Maar goed, na enige bezinning komt toch de vraag aan de orde: hoe zit het tussen mij en wierden of terpen?
Op de lagere school kregen we gelukkig nog geschiedenis volgens de ouderwetse chronologische methode. Dat betekent dat we al snel na het Steentijdperk bij onze manhaftige strijd tegen het water belandden. Met name in het Noorden woonden onze voorouders op terpen. ’s Zomers konden ze er ook af om hun koeien te weiden, maar, ik citeer nu de onderwijzeres juffrouw Van Leer, ‘als de novemberstormen de zee over de lage kust ranselden dan werden deze terpen ingesloten door het water en begon de ruige strijd om het bestaan.’ Het leek me heerlijk.

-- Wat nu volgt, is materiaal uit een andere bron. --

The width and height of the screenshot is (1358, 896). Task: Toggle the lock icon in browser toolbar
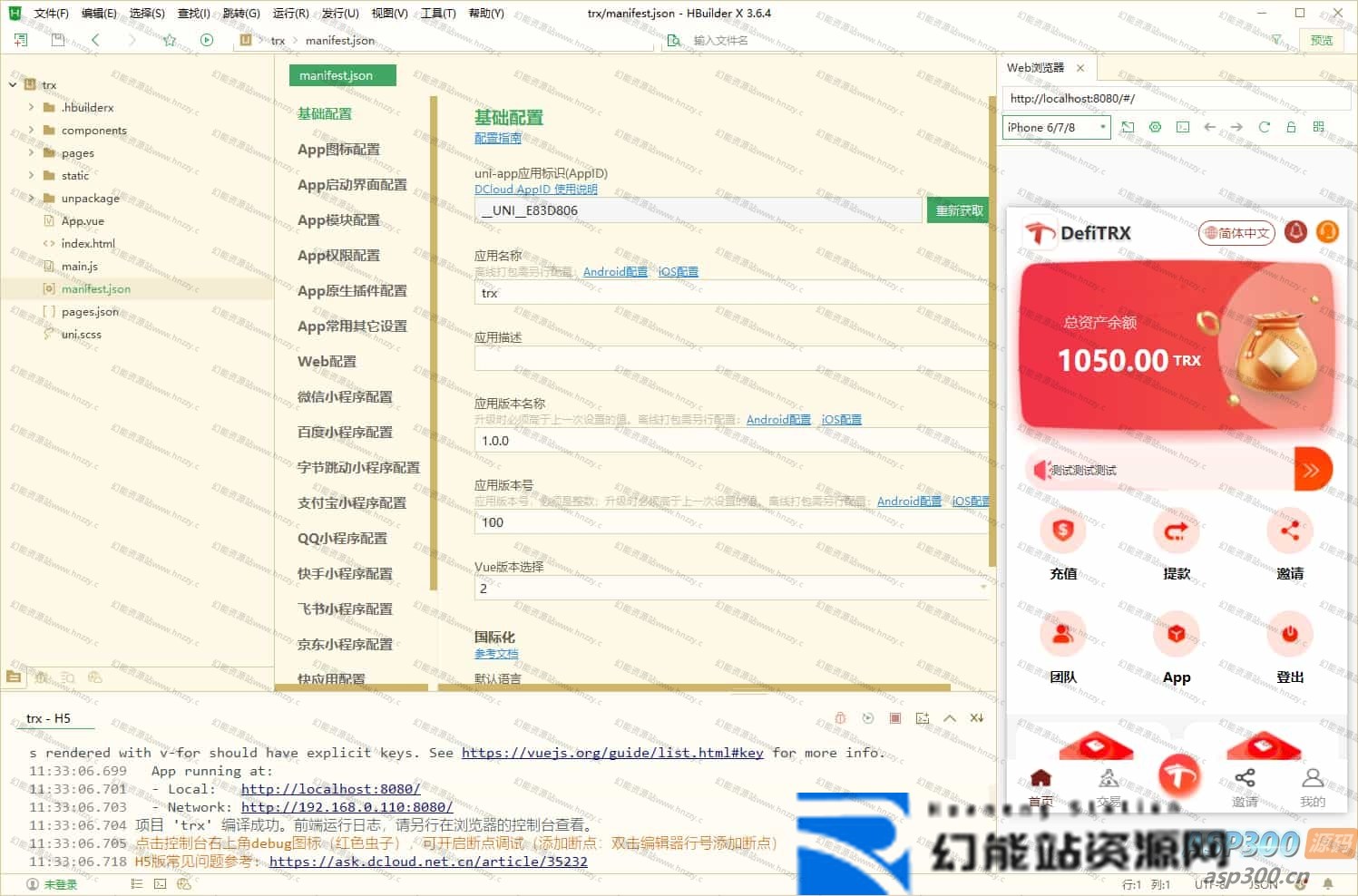(x=1291, y=127)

Een hele winter op zo’n terp. Uiteraard een goed boek onder handbereik. Bovendien ging ik ervan uit dat de lagere school op een andere terp was gevestigd, zodat ik gedurende de hele winter geen rare sommen hoefde te maken over krankzinnige wandelaars die van A naar B of van B naar A vertrokken en ook nog verschillende snelheden aanhielden.
Dit terpengevoel, of moet ik zeggen wierderitis, heeft me – nu ik er echt over nadenk – eigenlijk mijn hele leven achtervolgd. Toen ik 12 was en vanwege een liesbreuk in het kinderziekenhuis was opgenomen, werd ik in allerijl geïsoleerd omdat men dacht – mijn krasje kwam op – dat ik tbc had. Mijn zaalgenootjes schilderden een zwarte toekomst toen ik inderhaast werd weggereden. Ik zou nooit meer bezoek krijgen. Ja, misschien moest ik wel naar een sanatorium in Davos in het verre Zwitserland. In een soort aquarium werd ik vertroeteld door de zusters. Ik had het recht van eerste keuze in de ziekenhuisbibliotheek. En Davos? Dat klonk pas spannend. Met de kerst zouden wenende familieleden mij over de radio horen, maar ik had in ieder geval geen gezeur aan mijn kop. Toen ik later beroepshalve regelmatig in Davos kwam, vond ik het al snel een terp te ver. Die bergen zijn leuk voor een tijdje, maar wie gewend is aan plat land, krijgt de neiging af en toe zo’n Alp verplaatsen om het uitzicht te verruimen. De snode plannen gingen helaas niet door omdat snel bleek dat ik als kleuter een bepaald vaccin had toegediend gekregen waardoor wel het krasje opkwam, maar juist als antistof tegen tbc zou moeten werken. Helaas. Geen tbc.
Veel later gebeurden natuurlijk allerlei andere dingen die achteraf als een vlucht naar een terp kunnen worden uitgelegd. Samenwonen is niet mijn grootste kracht, maar een warme wierde in de nabijheid desnoods over ijsschotsen bereikbaar, hoort er toch zeker ook bij.
Want is een wierde niet een wat zachtere, gelijkmatig rondende verhoging met een vrouwelijke uitstraling? En staat het woord terp niet eerder voor een veel hardere en steile, moeilijk te benaderen eenzame hoogte?
En dat is het verschil tussen wierden en terpen. Denk ik.